AI, explained
How do I start with AI automation?
The way to start with AI automation is not a platform or a strategy deck, it is one painful repetitive task, automated well and measured honestly.
Most AI automation efforts stall for the same reason: they start too big. Someone buys a platform, plans a transformation, and six months later has dashboards but no hours saved. The projects that work start from the opposite end, with a single task and a number attached to it.
A five-step path that actually ships
- 1. Find the one task. The best candidate is repetitive, follows rules, happens often, and annoys someone every day. Answering the same enquiries, chasing the same confirmations, re-typing the same data.
- 2. Write the baseline. How much time or money does this task cost now? Without a before number, you cannot prove the after. This step takes an hour and saves months of vague debate.
- 3. Automate only that. Resist scope creep. Build the smallest system that removes this one task inside the tools you already use.
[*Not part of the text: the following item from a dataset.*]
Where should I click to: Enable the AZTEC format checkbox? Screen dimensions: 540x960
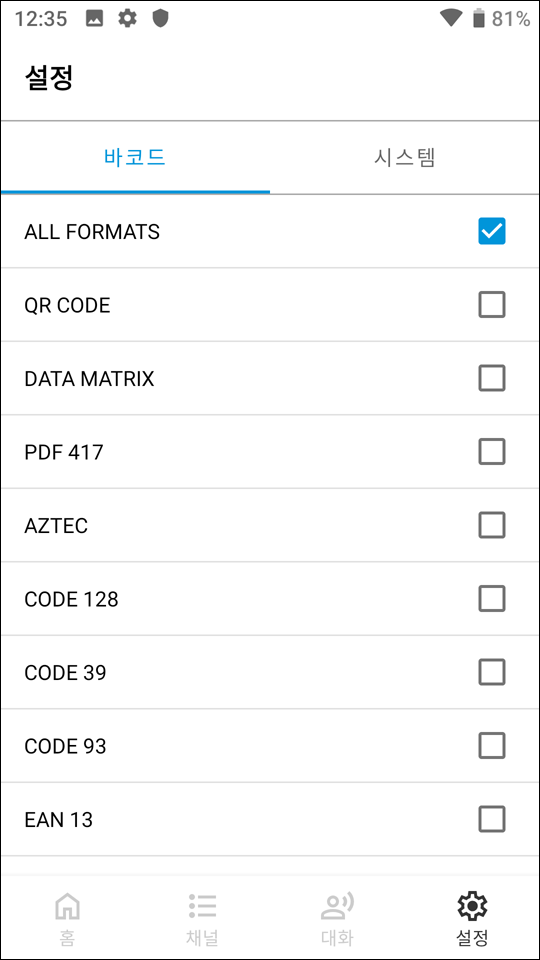[x=492, y=525]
- 4. Measure against the baseline. Compare real results to the before number. Hours saved, response time, error rate, whatever the task was actually costing.
- 5. Expand from proof. Only once the first automation has paid for itself do you pick the next task. Each step is funded by the one before it.
What you do not need to start
You do not need a data science team, a new platform, or a company-wide strategy. You need one clearly-defined task and someone who can connect an AI agent to your existing tools safely. The technology in 2026 is mature enough that the hard part is choosing the right first task, not building it.
The fastest first step
If you are not sure which task to pick, that is exactly what an AI audit is for: a single session that looks at how your work actually flows and names the one automation with the best payback, along with what it would take to build. Digiton runs these from Lisbon and then builds and operates the resulting systems, in Portuguese, English, and French, so you can start narrow and scale from proof rather than from a slide deck.
Frequently asked questions
How do I start with AI automation?
Pick one painful, repetitive, rule-following task, write down what it costs today in time or money, automate just that task inside your existing tools, and measure the result against the baseline. Ship it in weeks, confirm it paid off, then expand to the next task. Starting with a single measurable task beats buying a broad platform you never fully adopt.
What do I need before starting AI automation?
Less than most people expect. You do not need a data science team, a new platform, or a company-wide strategy. You need one clearly-defined repetitive task, a baseline number for what it costs today, and someone who can connect an AI agent to your current tools safely. In 2026 the technology is mature, so the hard part is choosing the right first task.
How long does a first AI automation project take?
A well-scoped first project typically ships in weeks, not months, precisely because it targets a single task rather than a broad rollout. The short timeline is deliberate: you want to prove or disprove value quickly and cheaply against your baseline. Long timelines usually signal scope creep, which is the most common reason automation efforts stall before delivering anything.